Let's say I have a dataframe
Author | Lyrics |
Name1 Text (characters)
Name2 Text (characters)
I want to create another column through applying a function that for each row takes the Text from the Text column, separates by whitespaces, then iterates over each token to see if it is within another vector I made (so I can work out the percentage of tokens within the text that are within that other vector).
The function as I have written so far is below
ReturnPercentPosWord = function(textLyrics){
WhitespaceSplitText = strsplit(textLyrics, " ")

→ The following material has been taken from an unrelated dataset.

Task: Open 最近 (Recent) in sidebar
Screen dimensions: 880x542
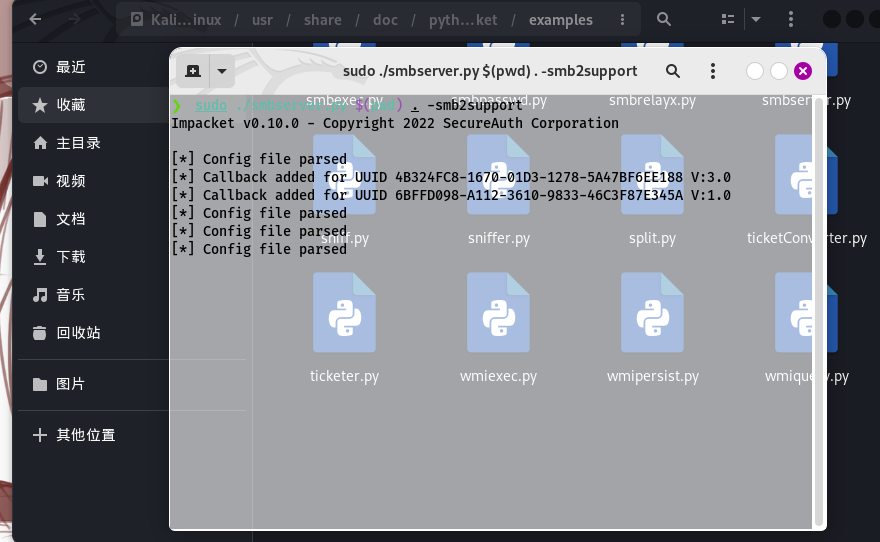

LengthSplitText = length(WhitespaceSplitText)
CountInPosList = 0
for (i in WhitespaceSplitText) {
if (i %in% PositiveWords$word) {
CountInPosList = CountInPosList+1
}
}
if (CountInPosList == 0) {
return(0)
}
PercentInPos = (CountInPosList/LengthSplitText)*100
return(PercentInPos)}
I want to apply this function to each row now. I have tried
TestPOSwordsDF$PercentPositiveWords = ReturnPercentPosWord(TestPOSwordsDF$Lyrics)
and
TestPOSwordsDF$PercentPositiveWords = apply(TestPOSwordsDF[, c('Lyrics'),drop=F], 1, ReturnPercentPosWord)
But I get a message saying
the condition has length > 1 and only the first element will be used
I would really appreciate any help with this. Thank you!
Try using this :
TestPOSwordsDF$PercentPositiveWords <- sapply(
strsplit(TestPOSwordsDF$Lyrics, " "), function(x)
mean(x %in% PositiveWords$word) * 100)
Here we split Lyrics
on space, get the ratio of words which are present in PositiveWords$word
.